Dr. John Thomas was a medical student under his care, and, at the commencement of the Revolution, commanded at Dorchester Heights, and afterwards at Ticonderoga, where he died of the smallpox.

The following lines were from the pen of his son, Dr. Cotton Tufts, of Weymouth :--

Upon the death of my honored father, Simon Tufts, Esq., who died suddenly, Jan. 31, 1747, in the evening.

Death seized, and snatched my tender father hence,
To live enthroned in happiness immense.
Religion, grace, and truth possessed his soul;
And heaven-born love he breathed from pole to pole.
His grateful country owned his signal worth,
And gave him public life in civil birth.
A friend to all mankind; true to every cause,
Where bound by virtue or his country's laws.
Sweet peace he loved, and peace he oft prolonged
When jarring parties wished themselves revenged.
To vice, the wretch would tell his just disdain:
He ne'er the sword of justice held in vain.
The poor he fed; their wants he oft supplied:
The rich and poor, for health, on him relied.
The church and public spread around his grave
Tears: these could ne'er their friend and patron save.
Had tears from this event the husband dear,
The best of fathers, friend, relation near,
Detained, he still had blessed our loving sight,
Nor had we seen the sorrows of that night.
Methinks I hear some blissful seraph say:--
‘Mark well, my friend, the strait, the shining way:
that is the path thy Christian neighbor trod,--
The path that ends in happiness and God.’

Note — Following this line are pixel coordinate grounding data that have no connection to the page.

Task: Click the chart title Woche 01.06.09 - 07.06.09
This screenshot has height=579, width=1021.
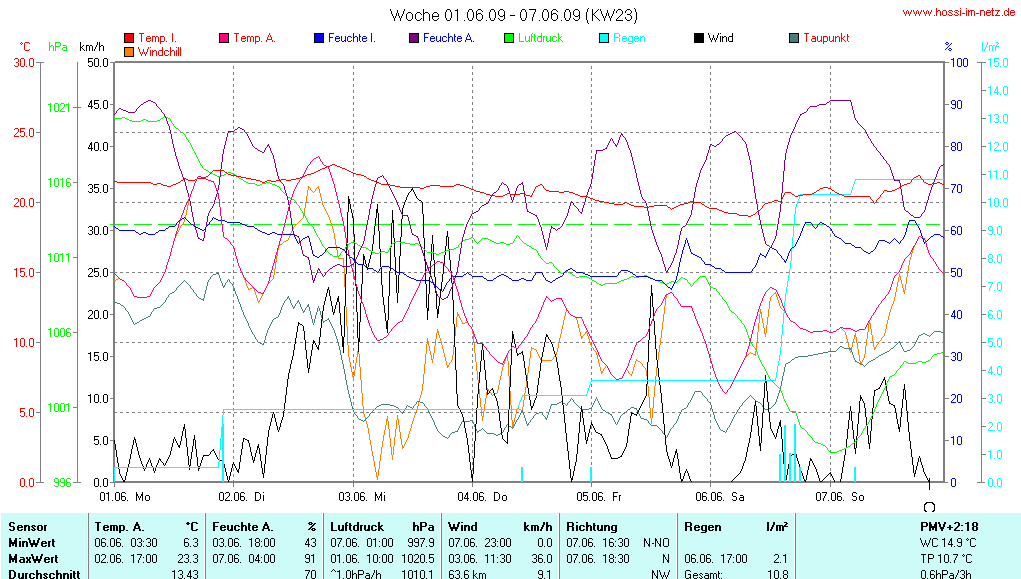Action: (513, 15)
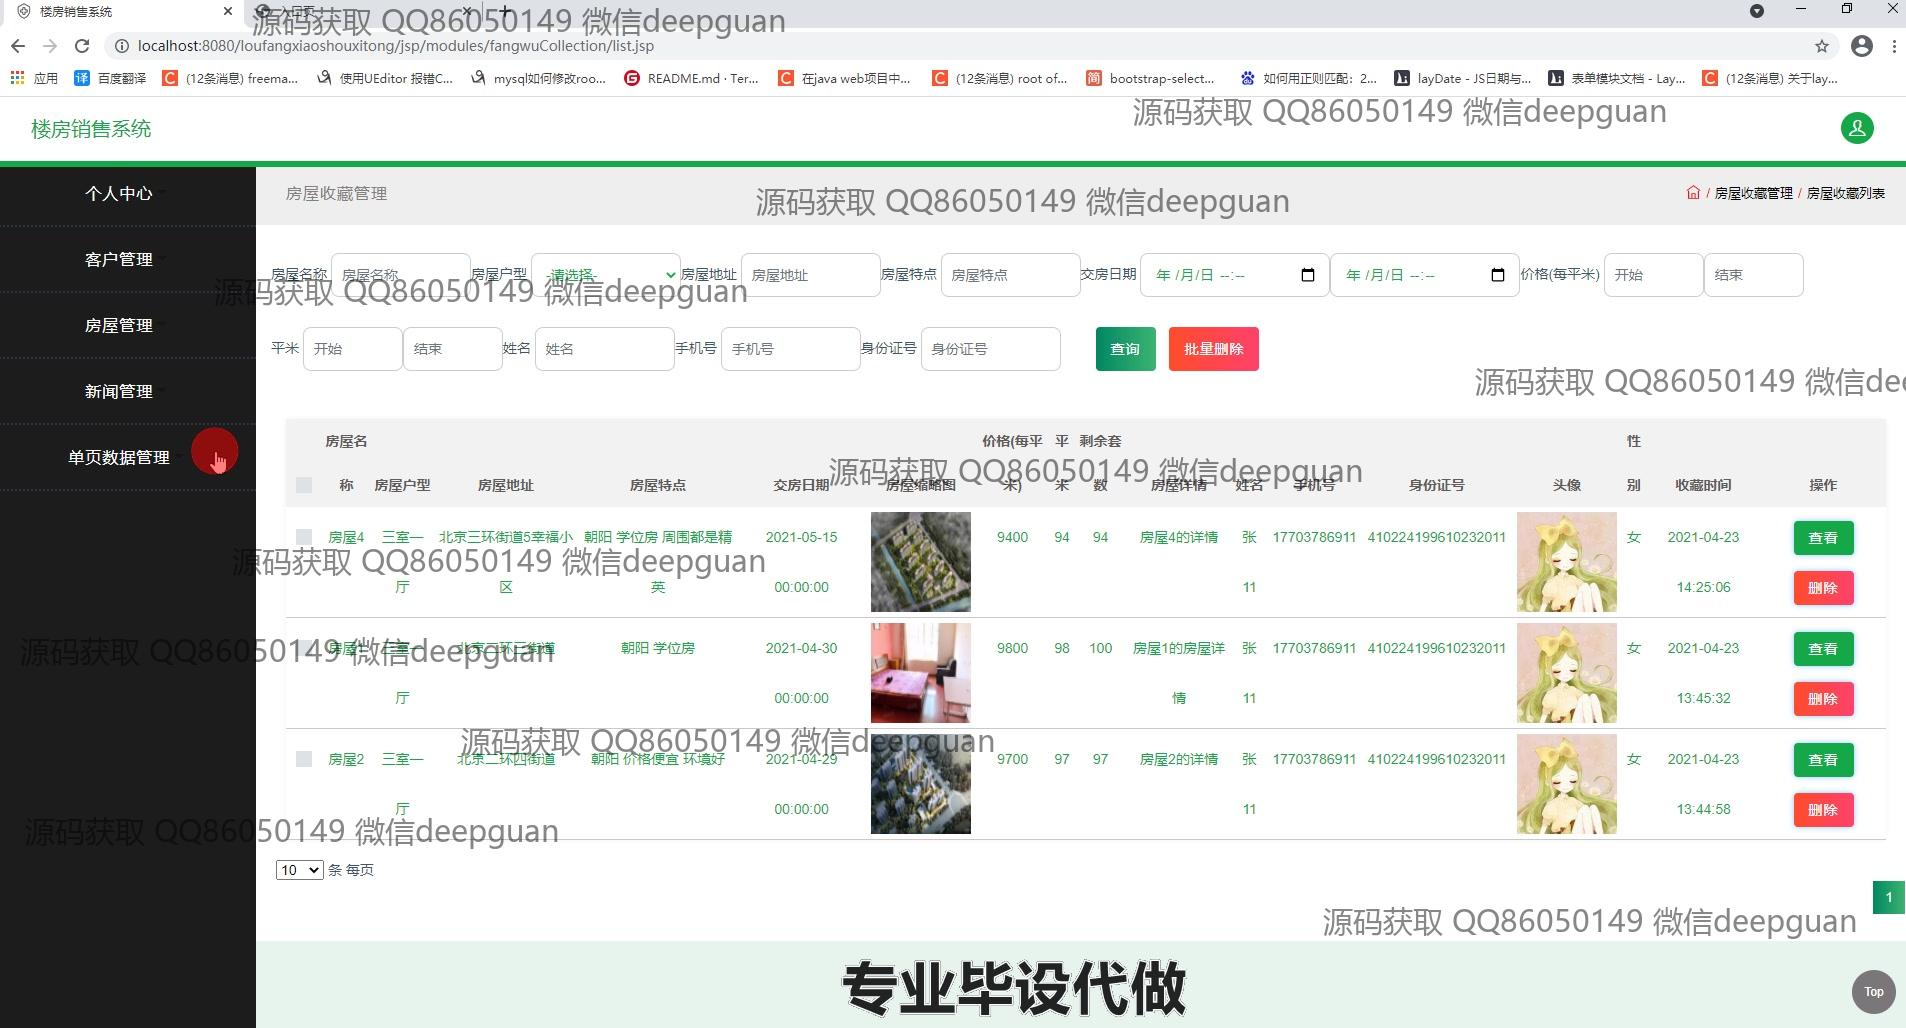This screenshot has height=1028, width=1906.
Task: Click the browser reload icon
Action: 82,46
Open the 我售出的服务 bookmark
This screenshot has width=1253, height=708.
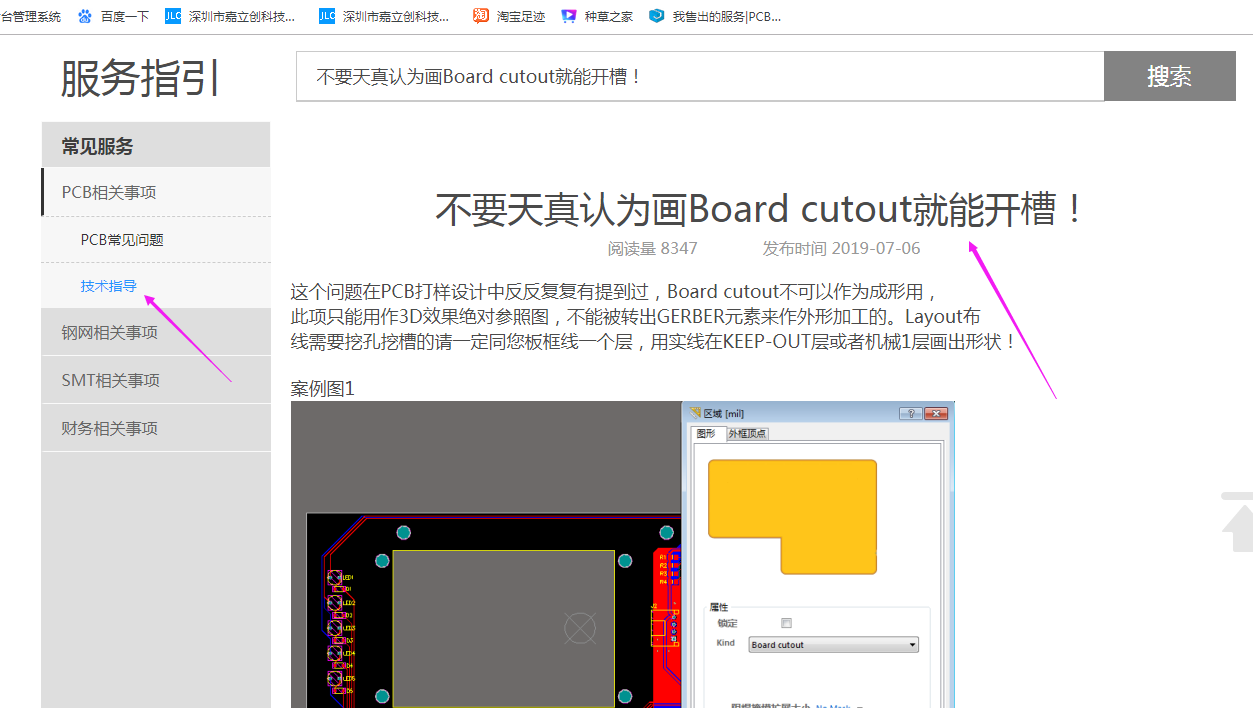pyautogui.click(x=715, y=16)
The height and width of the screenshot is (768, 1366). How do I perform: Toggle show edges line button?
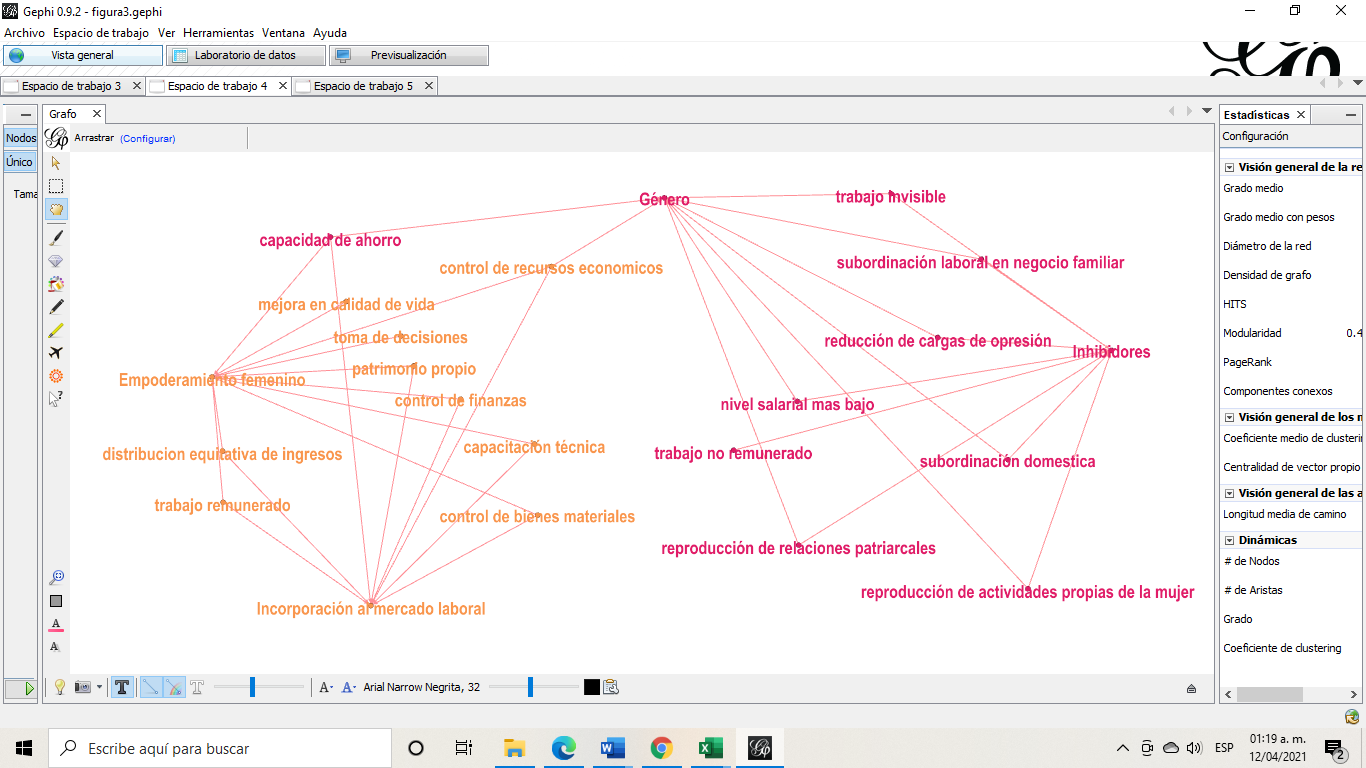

Rev. Dr. Colman, of Boston, in his sermon, preached at Medford, April 6, 1735, after the death of his daughter, Mrs. Jane Turell, speaks thus of Dr. Tufts: “I leave a grateful record of my particular obligation to the pious and beloved physician of the town, who, to and even beyond his power, has always ministered gratis to the pastor and his family. The Lord show kindness to the house of his servant!”

1725, he built the house, which yet stands, on the southeast corner of Forest and Main Streets, in the market, fronting the bridge; and it well represents the second style of building adopted by our ancestors.